Сжал кулак, одновременно ставя блок, и долбанул под ребра, заставив брата согнуться пополам. Еще один удар я пропустил и не заметил подсечку, но через секунду мы оба валялись на полу.
Ярость слепила, адреналин в крови ревел, я продолжал как одержимый наносить удары, получая взамен не менее сильные вспышки боли в теле. Никита не бил по лицу. Как и я, с детства был приучен, что лучше бить в грудак – не так палевно. Поэтому хлеще боксерской груши месил мое тело, а я в ответ дубасил его, и постепенно почувствовал, что становится легче.
Крывшие эмоции начали сходить на нет, оставляя лишь ломоту в теле и пустоту внутри. Последний слабый удар, который Никита не потрудился блокировать – и я спекся.
Откинулся на пол, тяжело дыша, и закрыл глаза, которые безжалостно резал свет люминесцентных ламп.
– Зашибись. Теперь можно не бухать, – Никита сел на пол, аккуратно касаясь подбитой скулы, а я слизнул кровь с пульсирующей губы.
– Налей еще, – выпрямился, садясь на пол, и облокотился на колени, сгибая и разгибая сбитые костяшки. Брат поднялся и, налив бухла в уцелевший стакан, отпил, а потом протянул мне. – Спасибо.

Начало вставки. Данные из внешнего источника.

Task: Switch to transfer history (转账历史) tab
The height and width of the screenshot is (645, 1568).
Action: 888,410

Залпом опрокинул остатки и отставил стакан прямо на пол посреди вороха осколков. Принял у Никиты подкуренную сигарету и, схватившись за протянутую руку, рывком поднялся, жадно затягиваясь обжигающим дымом.
Стекло хрустело под ногами, и я прошел к админскому столу и сел на него, пока Никита по телефону вызывал уборщицу в кабинет.

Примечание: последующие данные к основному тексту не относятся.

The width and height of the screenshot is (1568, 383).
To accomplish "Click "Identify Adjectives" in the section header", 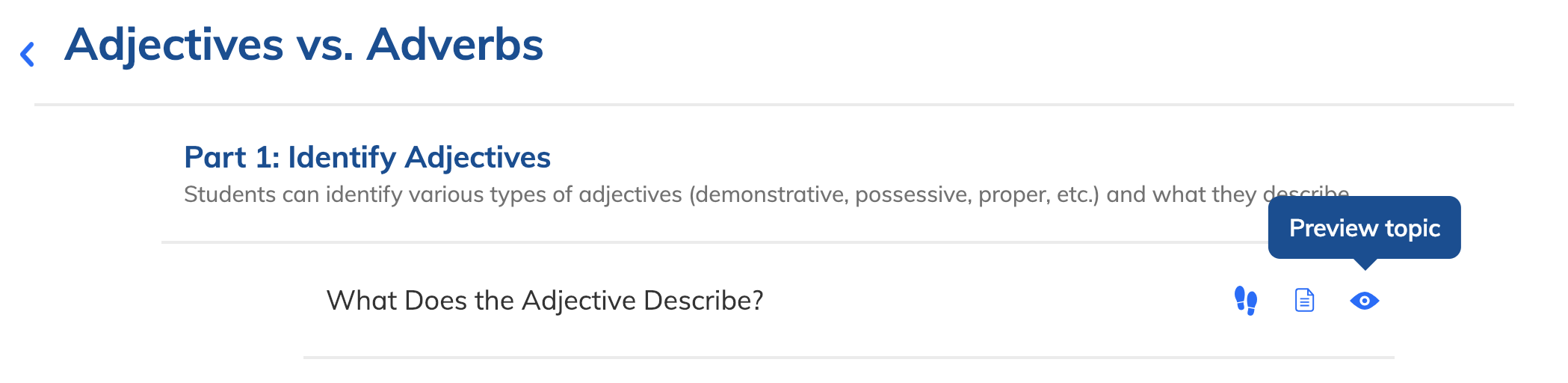I will pyautogui.click(x=419, y=157).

Дожидались мы ее в абсолютном молчании. Так же в молчании ждали, пока она уберет осколки и вытрет разлитый алкоголь. И только после того, как за ней закрылась дверь, брат щелкнул замком и повернулся ко мне, давя прямым немигающим взглядом.
– Что, с бабой своей поссорился?
Поморщился, физически ощущая отвращение, когда в мыслях всплыло растерянное лицо Вероники.
– Давай не будем. Ты обещал, что мы нажремся. Спаивай, – ткнул недокуренной сигой в стол, ломая ее, и проигнорировал предостерегающий взгляд брата. Поднялся. – И приват. Пойдем закажем.
Темные стены подсвечивались неоновым фиолетом. Дым от кальяна делал воздух плотным и мутным, он резал глаза и стягивал горло как проволока. Но мне было похрен на раздражающую атмосферу, я был даже рад, что могу скрывать за ней пустоту своего взгляда.